With each additional word he said, the tone was louder and angrier until he finished the sentence screaming with a bright red face and veins bulging in his neck. “Ok, well why don’t we try this…I’ll work on being more understanding WHEN YOU WORK ON BEING LESS OF A MORON!!!!!” Everyone gathered at the gate turned to identify where the sudden fit of rage was coming from. The normally buzzing airport fell to a hush as the man lost his composure and continued his verbal assault, barely taking a breath between sentences.

When he finished, he put the phone in his pocket and continued to pace with sweat pouring down his temple. He was unaware that everyone in the area was fixated on him. He was in his own head, still thinking of additional things to yell about. Then, finally, his shoulders slumped, he sat down and rested his head in his hands. He sat like that for several minutes, looking like someone who had just lost the last game of the season. He almost looked like he was in disbelief. He took his bag and left the gate just before the plane started boarding.
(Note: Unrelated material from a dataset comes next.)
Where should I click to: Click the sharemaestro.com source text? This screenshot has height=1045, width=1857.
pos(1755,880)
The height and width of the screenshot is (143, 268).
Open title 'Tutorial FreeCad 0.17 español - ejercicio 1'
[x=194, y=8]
For my entire flight, I couldn’t help but wonder what he was thinking. Was he ashamed? Was that the first time he had snapped and lost control? By the skillful words he used to tear the employee apart, I had a hard time imagining that was possible, but the Jekyll and Hyde nature of his demeanor change made me wonder. In the end, what I wanted to know the most was what he’d say to that employee the next time he sees him. I hoped the first thing he’d say is “I’m so sorry. There was no excuse for that,” but would that even be enough?

Emotional intelligence, core composure, and emotional restraint are crucial leadership skills given the degree of stress and pressure that comes along with the role. The anger and hostile language this manager expressed was the product of prolonged frustration and anxiety. But the emotional outburst had no chance of resolving the root cause of the problem. Instead of using positive leadership behavior and assertively addressing the issue to work towards a solution, he lost control and added a new destructive wedge in that relationship that is likely permanent.
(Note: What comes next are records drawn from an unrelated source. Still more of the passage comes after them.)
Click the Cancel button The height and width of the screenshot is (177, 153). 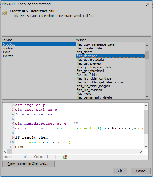tap(141, 171)
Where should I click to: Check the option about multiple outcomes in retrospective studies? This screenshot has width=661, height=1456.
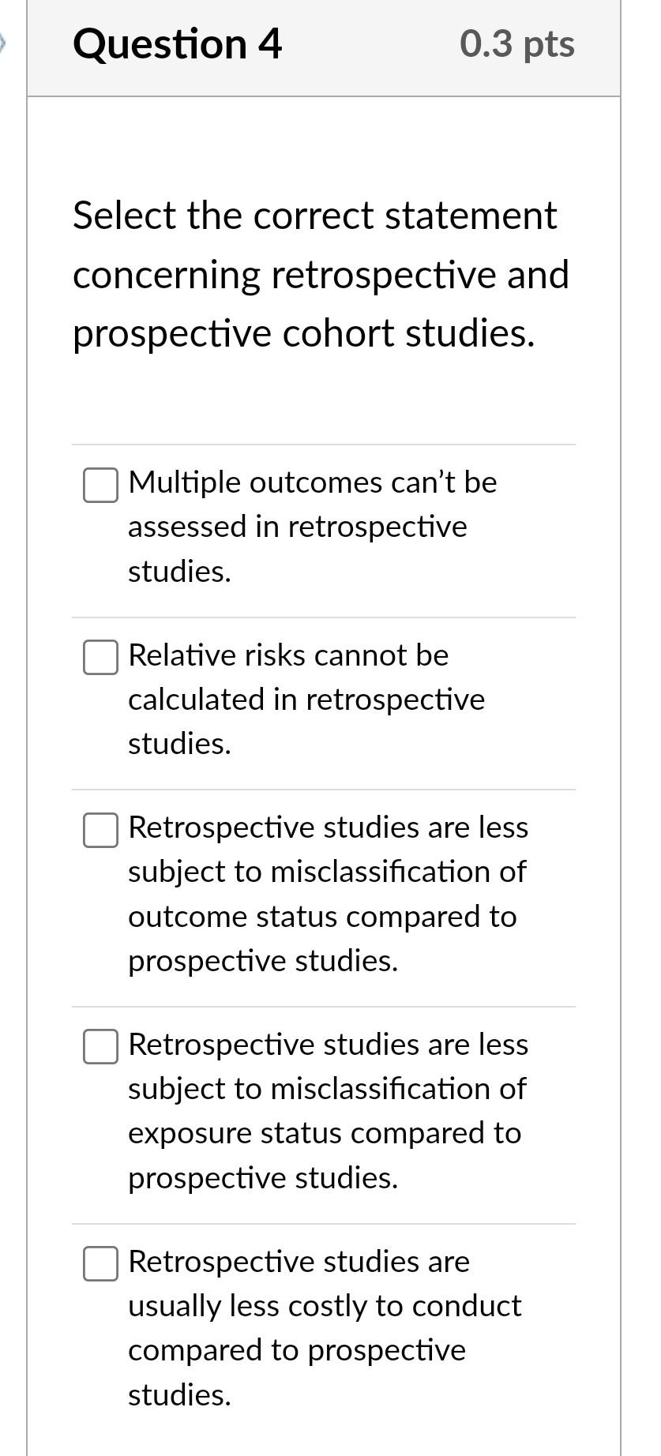coord(100,485)
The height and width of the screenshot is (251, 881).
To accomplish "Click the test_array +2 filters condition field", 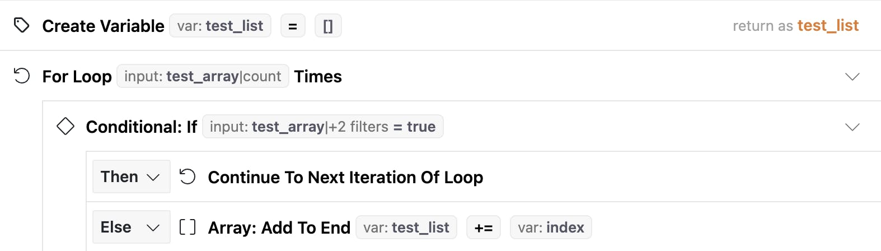I will tap(322, 127).

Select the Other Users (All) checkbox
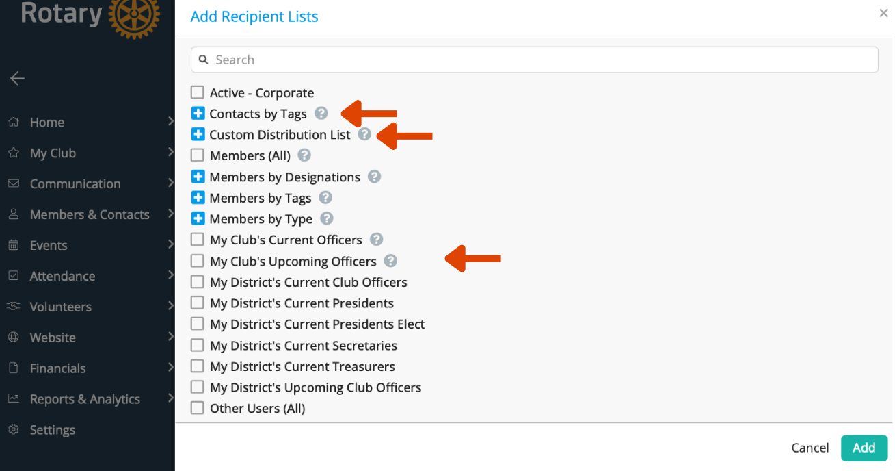(x=198, y=408)
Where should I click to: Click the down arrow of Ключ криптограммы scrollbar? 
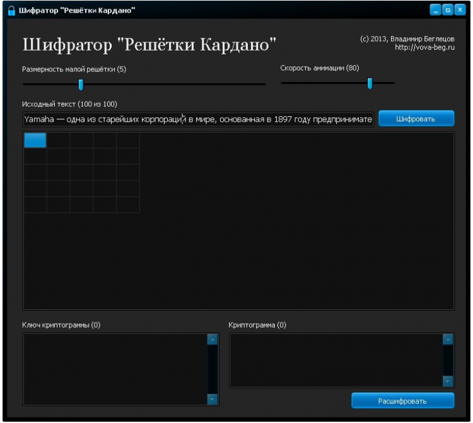pos(213,399)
While regaining trust that has been lost due to a damaging outburst is an arduous uphill battle, it’s a journey that leader must take.

  1. First, he must apologize clearly and thoroughly for what was said, how it was said, and why he said it. A generic apology that lacks ownership is likely to do more damage than not apologizing at all. Never use the phrase “I’m sorry for what happened.” That sentence implies both parties were victims of an outside force.
  2. Next, he must communicate that while his frustrations are valid, there is no excuse for responding in such a destructive way. He must share his reflections on the event and how he would take a different path if he could. Then, he needs to be transparent that controlling his emotions and communicating effectively are a development area he will address immediately.
  3. Finally, if there’s any hope for salvaging that relationship, he must be transparent about his errors and openly share what he’s learning about himself along the way. One of the only things that can repair eroded trust is the powerful combination of humility and accountability. I’d like to think that when that manager walked away from the gate, it was to make that exact remorseful call to the employee.